Problem: Rewrite the data below as a Markdown table with the columns Row and Line, giving each non-blank line a row number. Leave out the pictures and skip blank lines.

[Extracted data entries]
----------
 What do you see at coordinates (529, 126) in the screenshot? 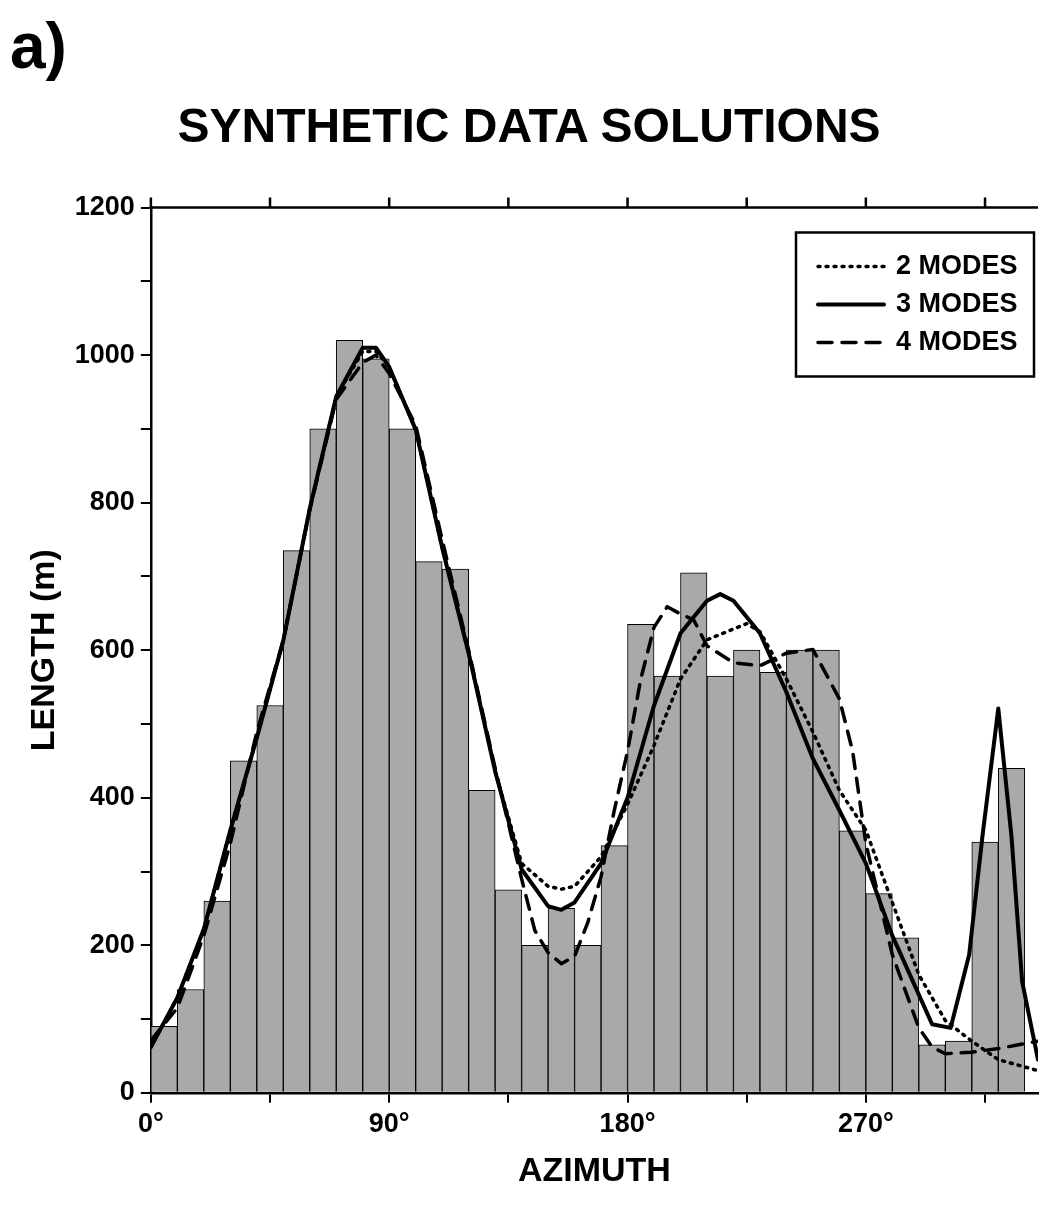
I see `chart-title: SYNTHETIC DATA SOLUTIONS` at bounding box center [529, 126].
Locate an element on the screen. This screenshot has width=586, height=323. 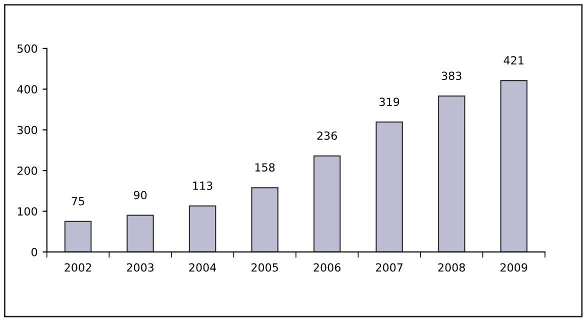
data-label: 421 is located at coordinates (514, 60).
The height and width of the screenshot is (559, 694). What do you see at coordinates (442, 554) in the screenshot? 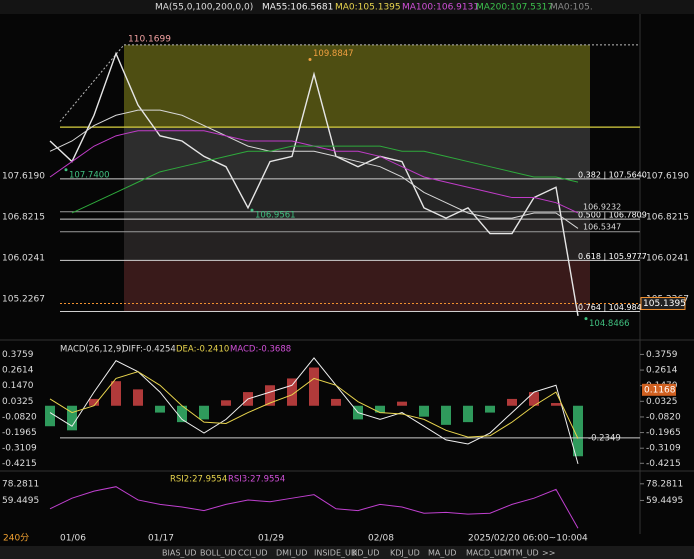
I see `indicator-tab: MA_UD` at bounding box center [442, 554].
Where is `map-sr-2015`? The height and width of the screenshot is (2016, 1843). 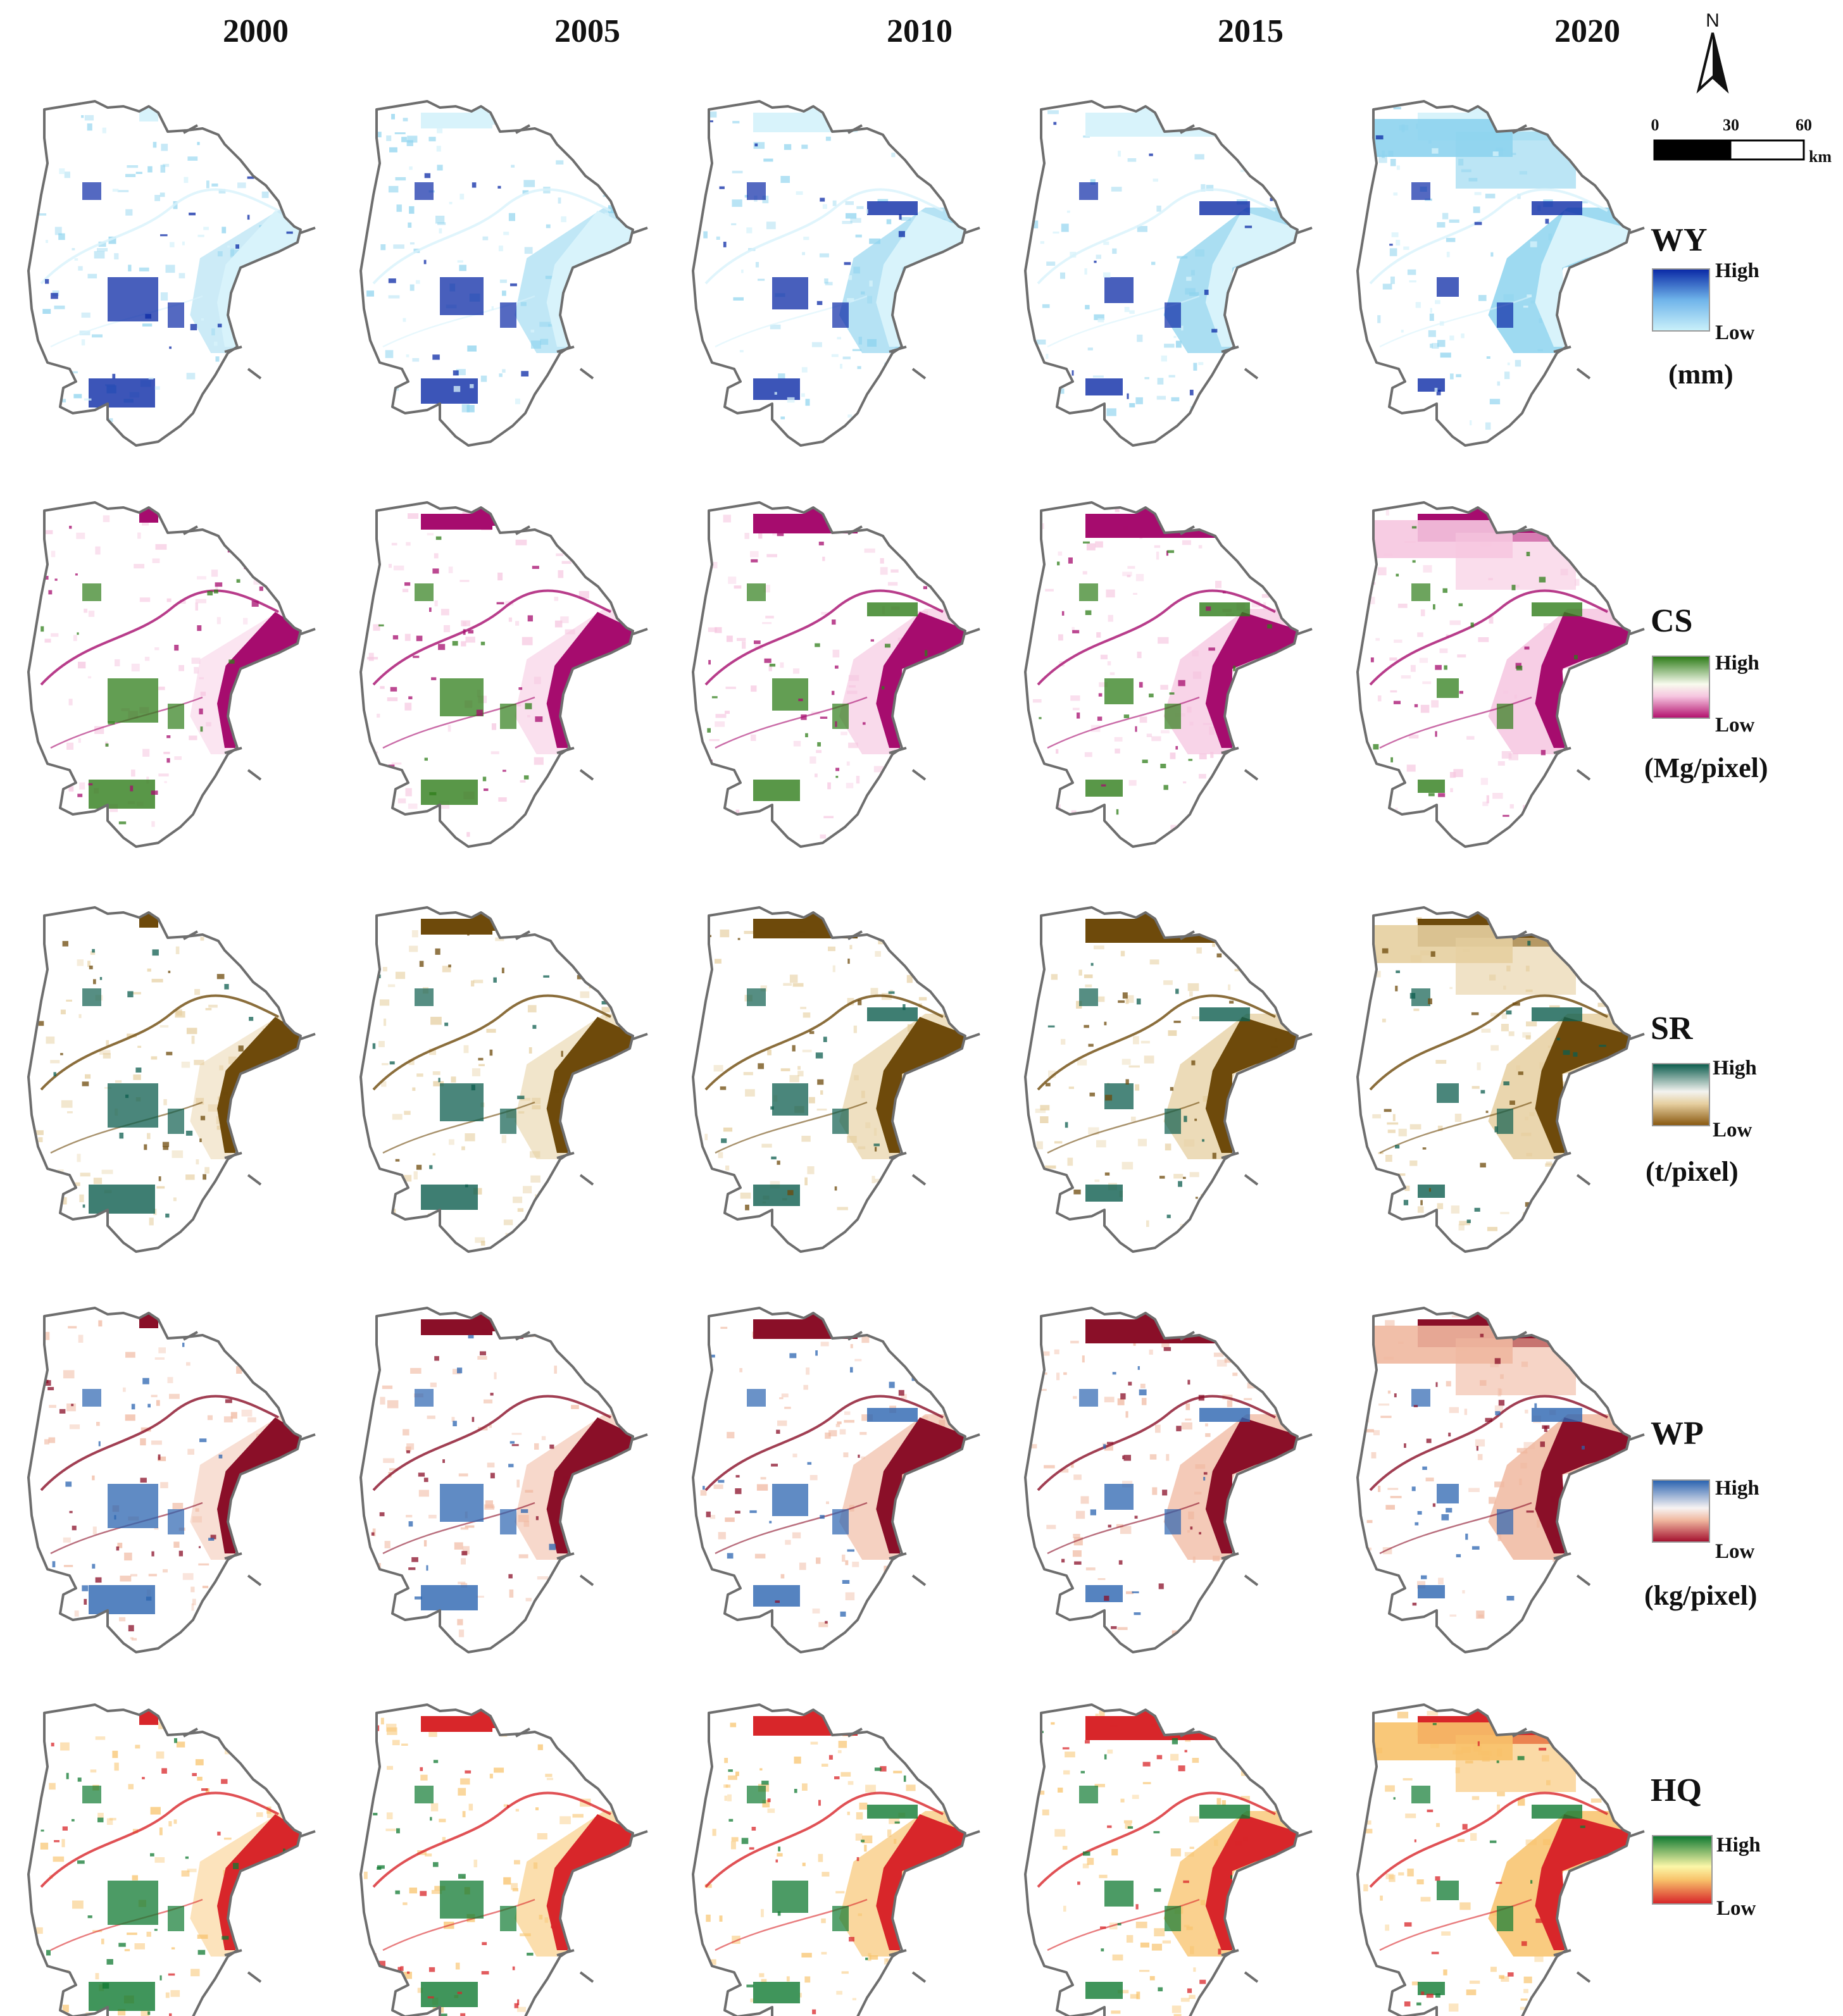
----------
Written answer:
| Row | Line |
|---|---|
| 1 |  What do you see at coordinates (529, 126) in the screenshot?  |
| 2 | I see `chart-title: SYNTHETIC DATA SOLUTIONS` at bounding box center [529, 126]. |
| 3 | Locate an element on the screen. This screenshot has width=586, height=323.  |
| 4 | data-label: 421 is located at coordinates (514, 60). |
| 5 | The height and width of the screenshot is (559, 694). What do you see at coordinates (442, 554) in the screenshot?  |
| 6 | I see `indicator-tab: MA_UD` at bounding box center [442, 554]. |
| 7 | Where is `map-sr-2015`? The height and width of the screenshot is (2016, 1843).  |